# Draft web page for "Community Supporter member accounts"



## Morrus (May 4, 2002)

Comments, criticisms, problems?

http://www.enworld.org/comsupaccount.htm

If there are no major problems, I'll launch it this weekend.

BTW - Don't try and make a payment yet!  It's just a draft!


----------



## Leopold (May 4, 2002)

I still say $25 is way to high but I will pay nonetheless. $15 was a better ballpark number but Cest la vie.

ps you might want to add in an area that states: 

Contributing members please put in your custom title that you want here:


----------



## Heretic Apostate (May 4, 2002)

Those of us who have already contributed are taken care of, yes?

Also, might want to point out that, even though sigs are apparently open to everyone, they can be turned off from viewing by individuals.  I haven't seen a sig on this board in about a month.

How many people have paid up already?


----------



## Morrus (May 5, 2002)

People have paid already?  I hope not!
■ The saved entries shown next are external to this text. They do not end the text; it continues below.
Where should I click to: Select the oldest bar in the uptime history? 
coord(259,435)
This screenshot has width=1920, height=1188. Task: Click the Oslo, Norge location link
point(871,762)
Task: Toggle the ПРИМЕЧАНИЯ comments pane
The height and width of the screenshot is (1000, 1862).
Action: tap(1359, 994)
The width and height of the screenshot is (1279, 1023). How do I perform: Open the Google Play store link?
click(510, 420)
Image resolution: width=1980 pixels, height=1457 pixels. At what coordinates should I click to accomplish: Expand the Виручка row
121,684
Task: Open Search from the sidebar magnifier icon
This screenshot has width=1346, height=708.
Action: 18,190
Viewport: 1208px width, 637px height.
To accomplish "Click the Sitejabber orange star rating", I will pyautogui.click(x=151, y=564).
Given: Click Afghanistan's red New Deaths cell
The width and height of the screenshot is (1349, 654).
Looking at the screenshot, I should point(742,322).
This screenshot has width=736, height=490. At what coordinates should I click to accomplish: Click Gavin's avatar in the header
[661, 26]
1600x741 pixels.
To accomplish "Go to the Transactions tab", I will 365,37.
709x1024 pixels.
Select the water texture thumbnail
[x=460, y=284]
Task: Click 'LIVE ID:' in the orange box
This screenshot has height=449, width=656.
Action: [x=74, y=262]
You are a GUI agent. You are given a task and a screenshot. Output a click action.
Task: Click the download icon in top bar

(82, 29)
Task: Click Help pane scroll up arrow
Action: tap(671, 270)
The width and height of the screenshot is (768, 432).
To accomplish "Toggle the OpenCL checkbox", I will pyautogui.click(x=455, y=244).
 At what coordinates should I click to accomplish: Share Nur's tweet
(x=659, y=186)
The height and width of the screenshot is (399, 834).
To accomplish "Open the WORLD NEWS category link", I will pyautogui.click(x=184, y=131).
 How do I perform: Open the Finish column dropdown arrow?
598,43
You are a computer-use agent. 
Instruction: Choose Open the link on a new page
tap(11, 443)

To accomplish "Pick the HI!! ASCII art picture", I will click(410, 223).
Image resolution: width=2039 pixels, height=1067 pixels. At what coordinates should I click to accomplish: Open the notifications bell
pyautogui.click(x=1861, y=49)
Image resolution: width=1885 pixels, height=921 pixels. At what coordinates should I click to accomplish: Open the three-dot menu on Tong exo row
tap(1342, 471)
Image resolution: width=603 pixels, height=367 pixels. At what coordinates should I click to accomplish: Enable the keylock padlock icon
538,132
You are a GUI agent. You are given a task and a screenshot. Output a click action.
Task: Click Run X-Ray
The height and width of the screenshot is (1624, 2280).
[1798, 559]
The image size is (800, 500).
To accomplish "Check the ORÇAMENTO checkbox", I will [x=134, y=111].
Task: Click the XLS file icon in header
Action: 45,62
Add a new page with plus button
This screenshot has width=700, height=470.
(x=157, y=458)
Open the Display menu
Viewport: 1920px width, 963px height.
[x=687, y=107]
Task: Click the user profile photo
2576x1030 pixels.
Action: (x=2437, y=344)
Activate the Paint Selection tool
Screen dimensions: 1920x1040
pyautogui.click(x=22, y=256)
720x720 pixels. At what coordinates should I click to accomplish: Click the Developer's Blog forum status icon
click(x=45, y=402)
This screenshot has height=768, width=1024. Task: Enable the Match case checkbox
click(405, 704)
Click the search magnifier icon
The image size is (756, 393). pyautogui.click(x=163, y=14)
I can't track them unless that button is used.

If people have paid, please drop me a mail saying exactly when you paid, what name it would have come up as, how much it was etc, so I can try and identify it.


----------



## hong (May 5, 2002)

I just noticed a "Register for a Community Supporter member account" link on the board front page. Does this mean it's now official?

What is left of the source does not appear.